Follow these steps to prepare the cluster for restoring from a backup:

  • Stop all scheduler instances

  • Consider blocking external traffic on a port defined in -http_port for all schedulers to prevent users from interacting with the scheduler during the restoration process. This will help troubleshooting by reducing the scheduler log noise and prevent users from making changes that will be erased after the backup snapshot is restored.

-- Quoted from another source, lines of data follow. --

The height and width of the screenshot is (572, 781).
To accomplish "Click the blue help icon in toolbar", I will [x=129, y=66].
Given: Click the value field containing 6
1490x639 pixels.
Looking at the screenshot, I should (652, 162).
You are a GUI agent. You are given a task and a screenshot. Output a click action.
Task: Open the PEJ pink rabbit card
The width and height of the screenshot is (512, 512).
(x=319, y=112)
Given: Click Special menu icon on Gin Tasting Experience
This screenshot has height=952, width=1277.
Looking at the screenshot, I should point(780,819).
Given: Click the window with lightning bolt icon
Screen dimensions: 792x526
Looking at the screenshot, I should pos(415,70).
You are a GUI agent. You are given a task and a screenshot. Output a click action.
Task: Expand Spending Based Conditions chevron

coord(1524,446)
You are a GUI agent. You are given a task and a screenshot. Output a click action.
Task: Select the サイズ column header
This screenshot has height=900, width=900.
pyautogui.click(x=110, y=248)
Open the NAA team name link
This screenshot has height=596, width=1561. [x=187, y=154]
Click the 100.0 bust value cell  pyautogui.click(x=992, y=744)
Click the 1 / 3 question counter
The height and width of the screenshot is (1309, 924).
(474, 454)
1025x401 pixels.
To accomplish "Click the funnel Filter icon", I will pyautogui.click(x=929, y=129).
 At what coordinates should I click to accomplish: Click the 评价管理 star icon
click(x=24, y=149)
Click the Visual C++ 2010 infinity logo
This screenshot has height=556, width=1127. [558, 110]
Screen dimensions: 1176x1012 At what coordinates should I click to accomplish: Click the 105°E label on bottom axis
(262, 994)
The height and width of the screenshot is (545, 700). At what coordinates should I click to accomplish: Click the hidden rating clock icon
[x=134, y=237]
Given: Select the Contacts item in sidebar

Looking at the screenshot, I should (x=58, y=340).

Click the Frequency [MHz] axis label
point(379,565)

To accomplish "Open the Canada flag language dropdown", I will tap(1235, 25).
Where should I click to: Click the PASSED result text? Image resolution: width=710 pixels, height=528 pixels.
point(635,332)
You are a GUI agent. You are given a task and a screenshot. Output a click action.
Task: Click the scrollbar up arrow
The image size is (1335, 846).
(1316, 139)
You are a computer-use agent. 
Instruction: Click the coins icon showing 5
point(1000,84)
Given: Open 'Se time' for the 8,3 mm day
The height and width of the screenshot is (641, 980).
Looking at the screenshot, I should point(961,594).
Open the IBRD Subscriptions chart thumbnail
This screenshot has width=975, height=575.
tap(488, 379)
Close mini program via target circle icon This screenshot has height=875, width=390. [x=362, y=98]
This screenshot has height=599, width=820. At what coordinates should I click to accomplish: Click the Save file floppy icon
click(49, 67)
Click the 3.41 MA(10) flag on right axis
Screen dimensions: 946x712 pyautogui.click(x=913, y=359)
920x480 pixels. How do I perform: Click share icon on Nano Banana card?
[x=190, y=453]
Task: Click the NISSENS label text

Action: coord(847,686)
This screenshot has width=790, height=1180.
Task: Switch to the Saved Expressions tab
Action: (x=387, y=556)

  • Configure aurora_admin access to run all commands listed in Restore from backup section locally on the leading scheduler:

    • Make sure the clusters.json file configured to access scheduler directly. Set scheduler_uri setting and remove zk. Since leader can get re-elected during the restore steps, consider doing it on all scheduler replicas.
    • Depending on your particular security approach you will need to either turn off scheduler authorization by removing scheduler -http_authentication_mechanism flag or make sure the direct scheduler access is properly authorized. E.g.: in case of Kerberos you will need to make a /etc/hosts file change to match your local IP to the scheduler URL configured in keytabs:

  • Next steps are required to put scheduler into a partially disabled state where it would still be able to accept storage recovery requests but unable to schedule or change task states. This may be accomplished by updating the following scheduler configuration options:

    • Set -mesos_master_address to a non-existent zk address. This will prevent scheduler from registering with Mesos. E.g.: -mesos_master_address=zk://localhost:1111/mesos/master
    • -max_registration_delay - set to sufficiently long interval to prevent registration timeout and as a result scheduler suicide. E.g: -max_registration_delay=360mins
    • Make sure -reconciliation_initial_delay option is set high enough (e.g.: 365days) to prevent accidental task GC. This is important as scheduler will attempt to reconcile the cluster state and will kill all tasks when restarted with an empty Mesos replicated log.
  • Restart all schedulers

Cleanup and re-initialize Mesos replicated log

Get rid of the corrupted files and re-initialize Mesos replicated log:

  • Stop schedulers
  • Delete all files under -native_log_file_path on all schedulers
  • Initialize Mesos replica’s log file: sudo mesos-log initialize --path=<-native_log_file_path>
  • Start schedulers

Restore from backup

At this point the scheduler is ready to rehydrate from the backup:

  • Identify the leading scheduler by:

    • examining the scheduler_lifecycle_LEADER_AWAITING_REGISTRATION metric at the scheduler /vars endpoint. Leader will have 1. All other replicas - 0.
    • examining scheduler logs
    • or examining Zookeeper registration under the path defined by -zk_endpoints and -serverset_path
  • Locate the desired backup file, copy it to the leading scheduler’s -backup_dir folder and stage recovery by running the following command on a leader aurora_admin scheduler_stage_recovery --bypass-leader-redirect <cluster> scheduler-backup-<yyyy-MM-dd-HH-mm>

  • At this point, the recovery snapshot is staged and available for manual verification/modification via aurora_admin scheduler_print_recovery_tasks --bypass-leader-redirect and scheduler_delete_recovery_tasks --bypass-leader-redirect commands. See aurora_admin help <command> for usage details.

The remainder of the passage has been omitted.